**What the task asks:** Rewrite the material below so that every occurrence of "computer-use agent" becomes "desktop automation agent", leaving all other text unchanged.
+++++
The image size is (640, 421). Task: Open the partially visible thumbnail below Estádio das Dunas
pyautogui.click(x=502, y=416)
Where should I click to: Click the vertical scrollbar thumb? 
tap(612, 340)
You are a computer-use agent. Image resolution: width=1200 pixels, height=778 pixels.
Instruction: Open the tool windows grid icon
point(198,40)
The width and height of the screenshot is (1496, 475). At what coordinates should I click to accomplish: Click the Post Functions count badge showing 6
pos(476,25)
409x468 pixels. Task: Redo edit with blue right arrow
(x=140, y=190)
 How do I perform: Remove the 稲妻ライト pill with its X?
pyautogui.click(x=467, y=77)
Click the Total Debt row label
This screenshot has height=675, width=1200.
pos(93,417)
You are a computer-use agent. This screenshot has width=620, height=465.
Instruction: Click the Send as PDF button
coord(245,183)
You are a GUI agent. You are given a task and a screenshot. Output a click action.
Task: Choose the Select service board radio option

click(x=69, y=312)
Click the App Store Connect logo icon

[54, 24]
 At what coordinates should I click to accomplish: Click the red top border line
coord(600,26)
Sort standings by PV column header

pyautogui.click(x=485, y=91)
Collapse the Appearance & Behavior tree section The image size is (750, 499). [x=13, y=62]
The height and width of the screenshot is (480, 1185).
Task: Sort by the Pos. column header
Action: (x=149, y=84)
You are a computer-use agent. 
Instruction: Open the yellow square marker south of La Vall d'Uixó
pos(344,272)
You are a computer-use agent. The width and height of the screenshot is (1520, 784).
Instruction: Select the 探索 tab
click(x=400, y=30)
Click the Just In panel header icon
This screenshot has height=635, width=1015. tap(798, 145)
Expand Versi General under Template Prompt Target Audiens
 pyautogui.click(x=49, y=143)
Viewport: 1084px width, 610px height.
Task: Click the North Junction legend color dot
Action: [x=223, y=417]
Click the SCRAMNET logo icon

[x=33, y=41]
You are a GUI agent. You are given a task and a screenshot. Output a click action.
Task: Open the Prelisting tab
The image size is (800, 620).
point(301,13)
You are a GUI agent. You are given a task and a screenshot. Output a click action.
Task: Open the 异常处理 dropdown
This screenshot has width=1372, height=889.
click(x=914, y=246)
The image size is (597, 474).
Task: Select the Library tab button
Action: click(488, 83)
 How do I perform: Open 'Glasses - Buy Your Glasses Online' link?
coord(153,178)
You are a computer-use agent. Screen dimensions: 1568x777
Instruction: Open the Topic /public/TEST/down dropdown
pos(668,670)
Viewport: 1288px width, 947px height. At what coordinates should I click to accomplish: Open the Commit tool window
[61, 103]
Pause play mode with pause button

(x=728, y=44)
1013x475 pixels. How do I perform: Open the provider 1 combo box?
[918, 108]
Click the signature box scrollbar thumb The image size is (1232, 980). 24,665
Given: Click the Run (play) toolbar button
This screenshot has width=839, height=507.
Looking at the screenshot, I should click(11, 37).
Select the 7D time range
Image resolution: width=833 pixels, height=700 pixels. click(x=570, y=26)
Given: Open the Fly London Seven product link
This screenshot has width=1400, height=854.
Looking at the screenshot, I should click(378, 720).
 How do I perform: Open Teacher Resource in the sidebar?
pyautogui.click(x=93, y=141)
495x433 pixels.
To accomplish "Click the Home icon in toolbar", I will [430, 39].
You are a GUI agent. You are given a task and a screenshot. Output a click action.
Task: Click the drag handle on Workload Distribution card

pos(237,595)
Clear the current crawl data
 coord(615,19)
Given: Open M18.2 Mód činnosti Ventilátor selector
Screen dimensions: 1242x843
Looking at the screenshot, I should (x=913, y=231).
+++++
**Finished exercise:**
The image size is (640, 421). Task: Open the partially visible thumbnail below Estádio das Dunas
pyautogui.click(x=502, y=416)
Where should I click to: Click the vertical scrollbar thumb? 
tap(612, 340)
You are a desktop automation agent. Image resolution: width=1200 pixels, height=778 pixels.
Instruction: Open the tool windows grid icon
point(198,40)
The width and height of the screenshot is (1496, 475). At what coordinates should I click to accomplish: Click the Post Functions count badge showing 6
pos(476,25)
409x468 pixels. Task: Redo edit with blue right arrow
(x=140, y=190)
 How do I perform: Remove the 稲妻ライト pill with its X?
pyautogui.click(x=467, y=77)
Click the Total Debt row label
This screenshot has height=675, width=1200.
pos(93,417)
You are a desktop automation agent. This screenshot has width=620, height=465.
Instruction: Click the Send as PDF button
coord(245,183)
You are a GUI agent. You are given a task and a screenshot. Output a click action.
Task: Choose the Select service board radio option

click(x=69, y=312)
Click the App Store Connect logo icon

[54, 24]
 At what coordinates should I click to accomplish: Click the red top border line
coord(600,26)
Sort standings by PV column header

pyautogui.click(x=485, y=91)
Collapse the Appearance & Behavior tree section The image size is (750, 499). [x=13, y=62]
The height and width of the screenshot is (480, 1185).
Task: Sort by the Pos. column header
Action: (x=149, y=84)
You are a desktop automation agent. 
Instruction: Open the yellow square marker south of La Vall d'Uixó
pos(344,272)
You are a desktop automation agent. The width and height of the screenshot is (1520, 784).
Instruction: Select the 探索 tab
click(x=400, y=30)
Click the Just In panel header icon
This screenshot has height=635, width=1015. tap(798, 145)
Expand Versi General under Template Prompt Target Audiens
 pyautogui.click(x=49, y=143)
Viewport: 1084px width, 610px height.
Task: Click the North Junction legend color dot
Action: [x=223, y=417]
Click the SCRAMNET logo icon

[x=33, y=41]
You are a GUI agent. You are given a task and a screenshot. Output a click action.
Task: Open the Prelisting tab
The image size is (800, 620).
point(301,13)
You are a GUI agent. You are given a task and a screenshot. Output a click action.
Task: Open the 异常处理 dropdown
This screenshot has width=1372, height=889.
click(x=914, y=246)
The image size is (597, 474).
Task: Select the Library tab button
Action: click(488, 83)
 How do I perform: Open 'Glasses - Buy Your Glasses Online' link?
coord(153,178)
You are a desktop automation agent. Screen dimensions: 1568x777
Instruction: Open the Topic /public/TEST/down dropdown
pos(668,670)
Viewport: 1288px width, 947px height. At what coordinates should I click to accomplish: Open the Commit tool window
[61, 103]
Pause play mode with pause button

(x=728, y=44)
1013x475 pixels. How do I perform: Open the provider 1 combo box?
[918, 108]
Click the signature box scrollbar thumb The image size is (1232, 980). 24,665
Given: Click the Run (play) toolbar button
This screenshot has width=839, height=507.
Looking at the screenshot, I should click(11, 37).
Select the 7D time range
Image resolution: width=833 pixels, height=700 pixels. click(x=570, y=26)
Given: Open the Fly London Seven product link
This screenshot has width=1400, height=854.
Looking at the screenshot, I should click(378, 720).
 How do I perform: Open Teacher Resource in the sidebar?
pyautogui.click(x=93, y=141)
495x433 pixels.
To accomplish "Click the Home icon in toolbar", I will [430, 39].
You are a GUI agent. You are given a task and a screenshot. Output a click action.
Task: Click the drag handle on Workload Distribution card

pos(237,595)
Clear the current crawl data
 coord(615,19)
Given: Open M18.2 Mód činnosti Ventilátor selector
Screen dimensions: 1242x843
Looking at the screenshot, I should (x=913, y=231).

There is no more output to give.